Phoenix sinks to low lows. It's still hard to sympathize with him. The key moment of "I'm Still Here" comes when he appears on David Letterman's "Late Show," the much-talked about appearance that featured Letterman making fun of Phoenix's inability to utter coherent sentences. Phoenix had a third grade-level retaliation: sticking gum on Letterman's desk. Cameras show the nerves that led up to Phoenix's appearance and the breakdown that follows -- he demands that his driver stop the car so he can go cry in the bushes of Central Park, whimpering about how everyone thinks he's a joke.

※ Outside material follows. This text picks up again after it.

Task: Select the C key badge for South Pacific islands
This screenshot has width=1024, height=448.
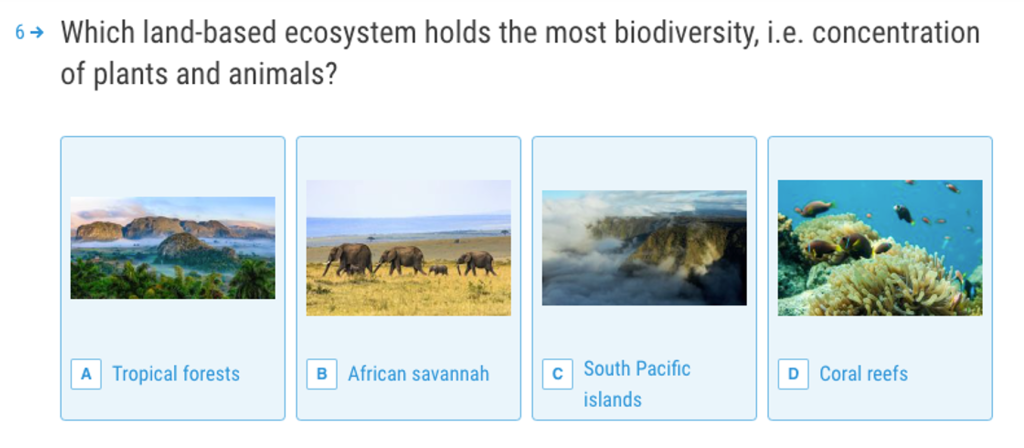Action: 558,374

But even if Phoenix is a totally baseless individual, even if the film is not 100-percent documentary, there's something redeemable about "I'm Still Here." It paints the picture of the fame monster that drags down people who have (or had) talent but no grounding in reality -- a beast that some might argue dominates the better part of Hollywood. The "is this guy for real?!" factor makes the movie riveting. Phoenix's unpredictable tantrums make him as watchable as he is loathsome.
Early in the film, Phoenix muses, "All you can do is do something for yourself and believe in it and love it and hope that other people love it." People might not love "I'm Still Here," but it will get audiences thinking about celebrity, insanity and what goes on inside the mind of a man who appears to dabble in both.